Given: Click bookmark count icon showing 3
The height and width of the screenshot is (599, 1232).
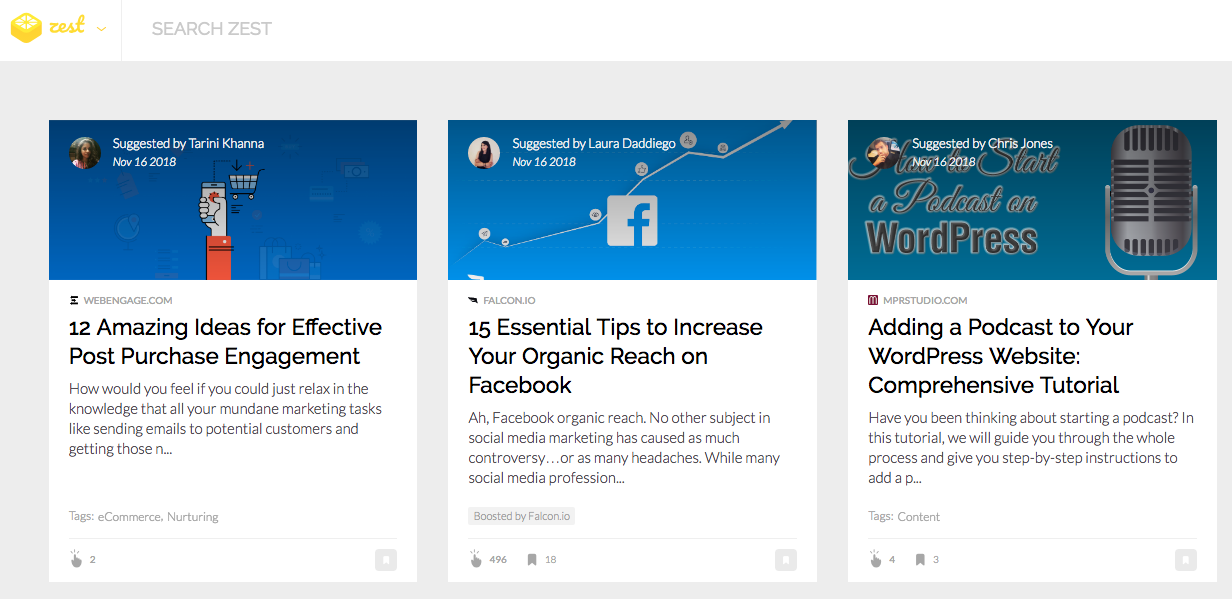Looking at the screenshot, I should (x=920, y=559).
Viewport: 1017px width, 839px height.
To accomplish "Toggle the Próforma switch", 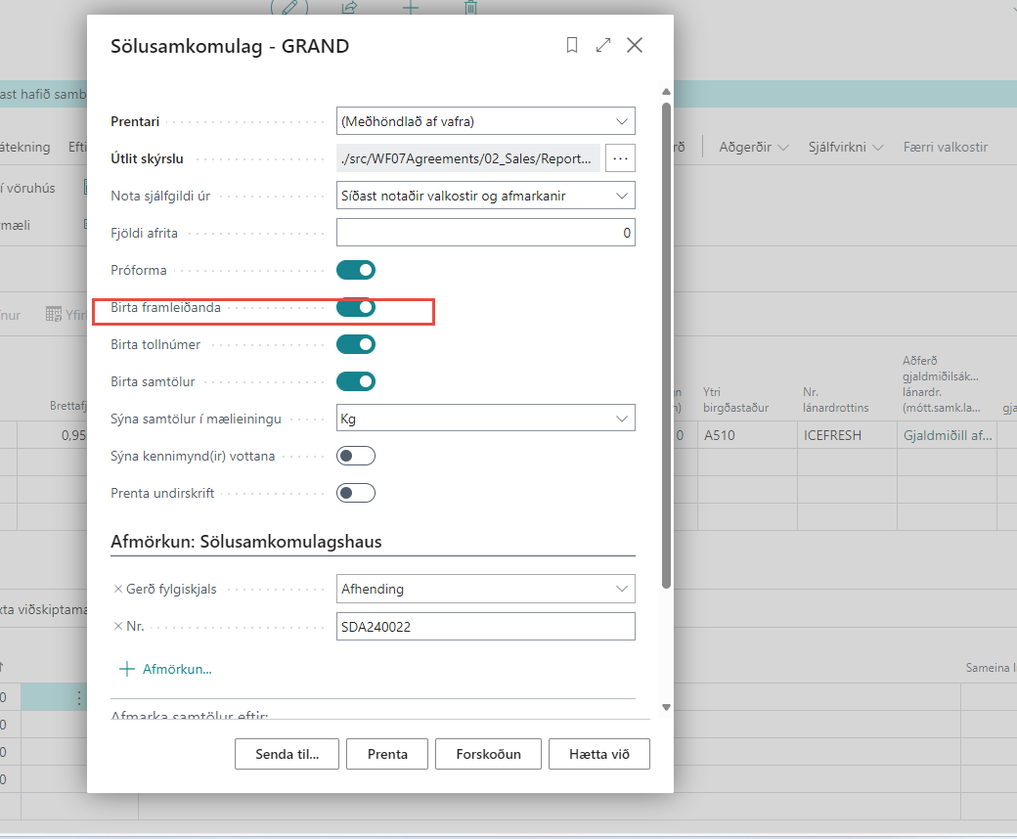I will pyautogui.click(x=355, y=270).
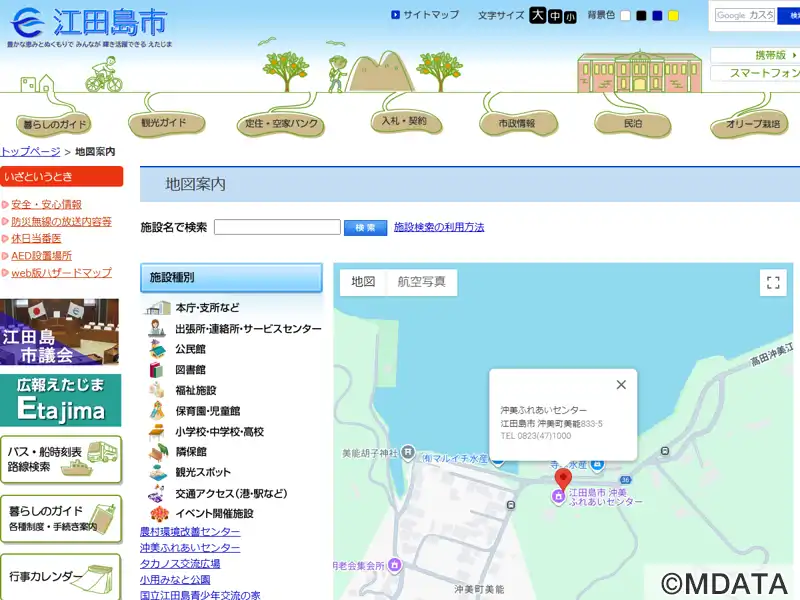Choose the 保育園・児童館 category icon
The height and width of the screenshot is (600, 800).
[157, 411]
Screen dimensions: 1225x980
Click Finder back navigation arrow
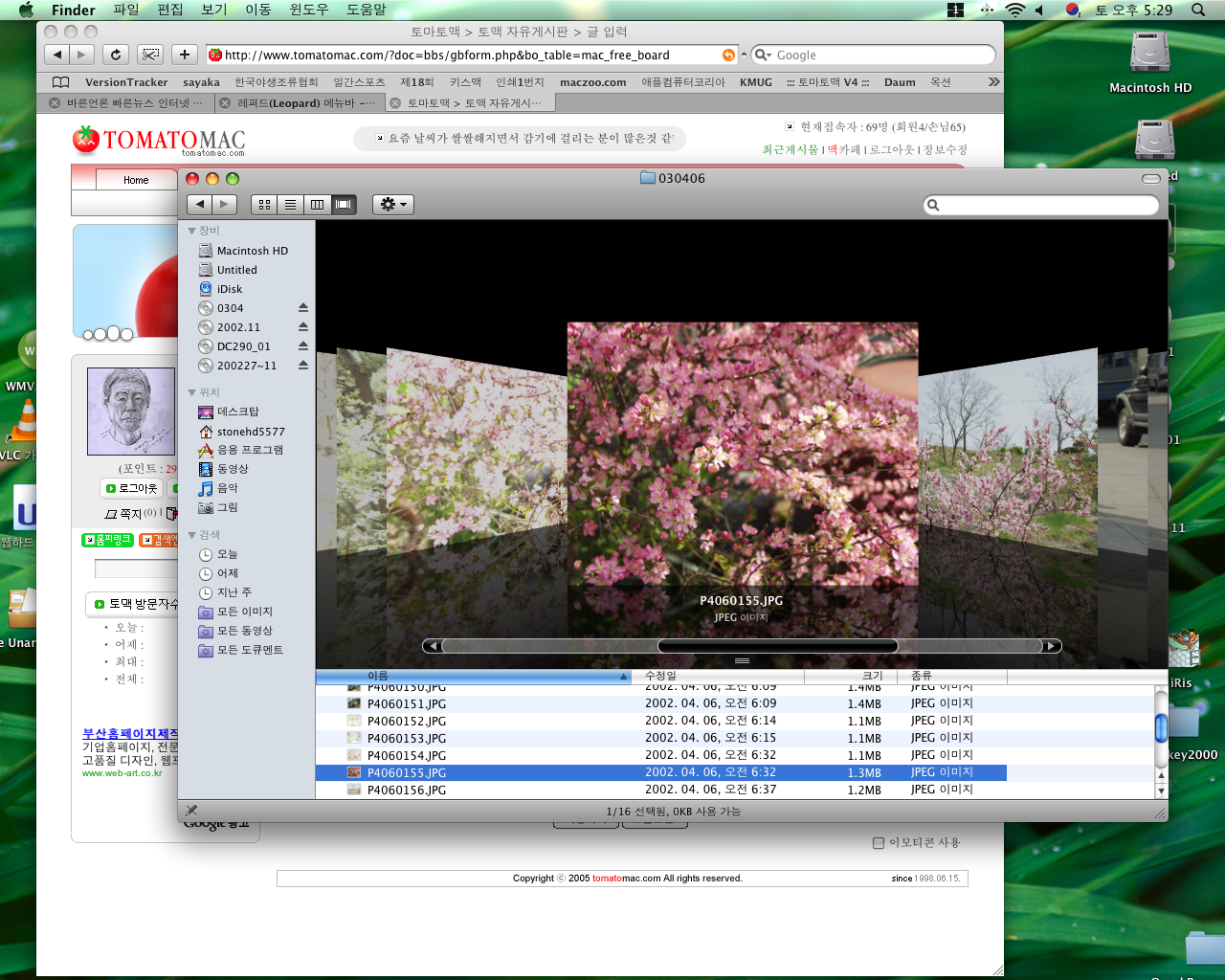pyautogui.click(x=199, y=204)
# # #
Goal:
Copy the data above again without any changes, starting with the line that contains "Screen dimensions: 1225x980" and continuing to the end of the data. Leave out the pictures.

Written response:
Screen dimensions: 1225x980
Click Finder back navigation arrow
pyautogui.click(x=199, y=204)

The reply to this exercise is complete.